Used by former NSA contractor Edward Snowden, the app — and the company behind it, Open Whisper Systems — has infuriated intelligence and national security agencies around the world with its ultra-secure encryption technology.
Open Whisper systems previously operated two apps. One, “Redphone,” allowed voice calls to be encrypted, while another, “TextSecure,” did the same for text messages. Now they have been combined into a single, user-friendly app. Open Whisper’s founder, the flamboyantly-pseudonymed “Moxie Marlinspike” told Wired, “mostly this was just about complexity. It’s easier to get people to install one app than two.”
Open Whisper’s encryption technology has been adopted by WhatsApp, the phenomenally popular online messaging app. With WhatsApp installed on almost half a billion Android devices, this was a significant milestone for the company. According to Wired, TextSecure has also been downloaded independently to “at least a million” Android devices.
Edward Snowden is a firm believer in encryption as a means of foiling the attempts of national governments to monitor their citizens online. “Encryption works” he said in an online Guardian Q&A two years ago. “Properly implemented strong crypto systems are one of the few things that you can rely on.”
Recently, defenders of privacy on the internet have endured a spate of bad news. Last week, the US Senate passed CISA, a bill that one senator claimed would “virtually guarantee” that the private online information of ordinary citizens would be shared by the government. The ‘Snooper’s Charter,’ which would grant similar powers to the British police, is soon to be introduced to the UK Parliament.
There’s also been further confirmation that the auto-deleting photosharing app Snapchat is not the ultra-discreet form of communication that some users believed it to be.
Users may find reassurance in the knowledge that Signal, and the rest of Open Whisper’s encryption technologies, continue to infuriate government intelligence agencies. Earlier this year, British Prime Minister David Cameron implied that WhatsApp could be banned due to its use of Open Whisper’s encryption technology, although the UK government has since publicly backtracked on this proposal.
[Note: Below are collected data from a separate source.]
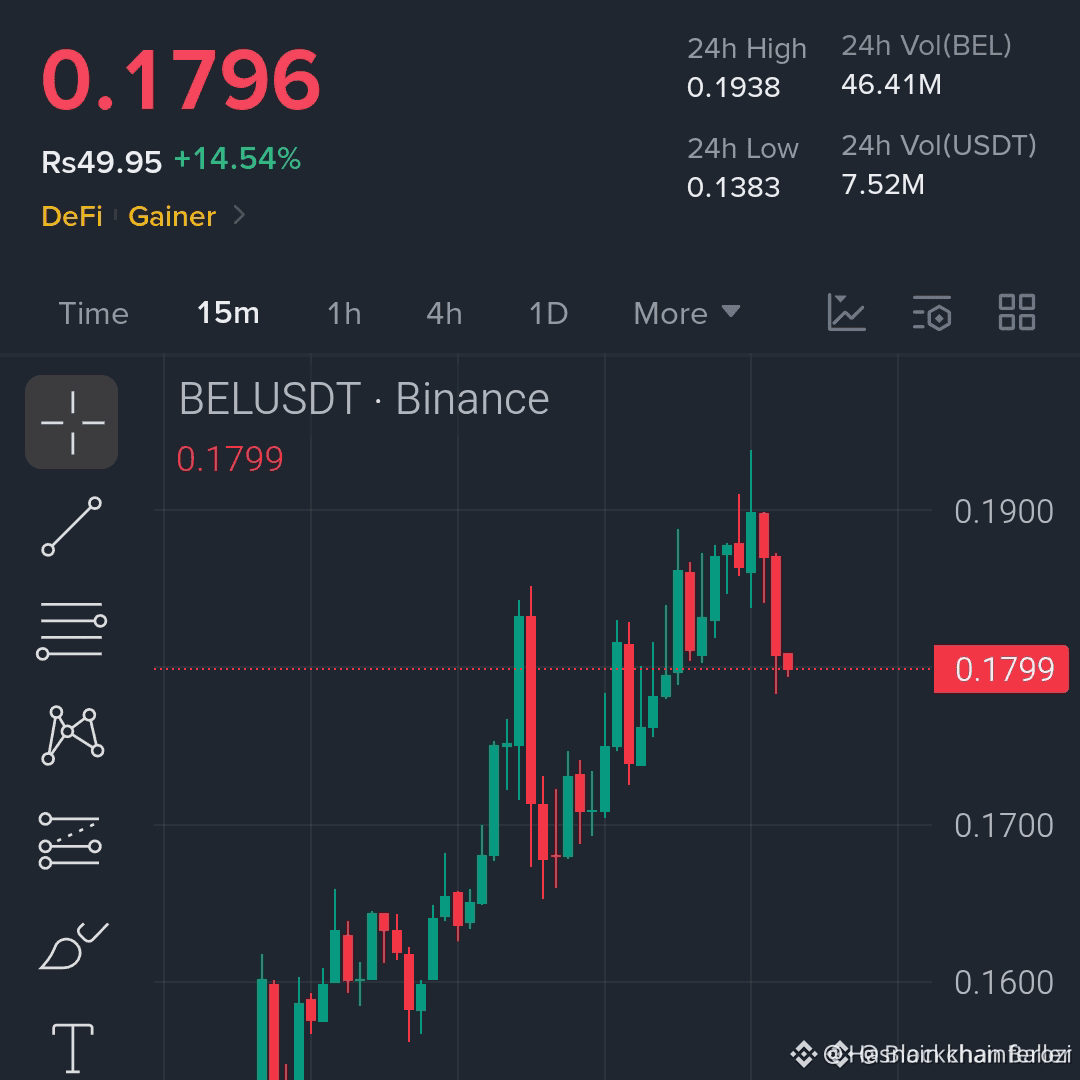Image resolution: width=1080 pixels, height=1080 pixels.
Task: Choose the horizontal lines Fibonacci tool
Action: click(x=72, y=630)
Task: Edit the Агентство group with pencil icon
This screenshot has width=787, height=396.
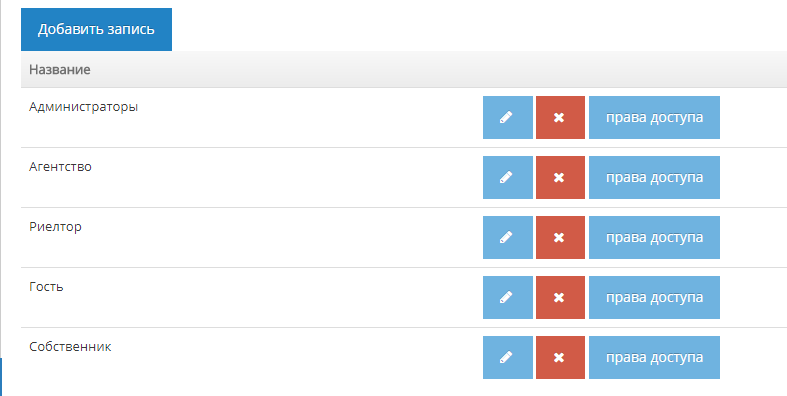Action: point(508,177)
The rise of encrypted communication has also caused alarm in the US, where the director of the FBI has called for a “debate” about requiring companies like WhatsApp to insert “backdoors” into their encrypted software that could be accessed by government agencies.
It’ll be difficult for governments to install any backdoors on Signal. The application is open source, so any backdoor written into the code would be quickly detected by the outside world. Little wonder that it’s Snowden’s favourite communications app.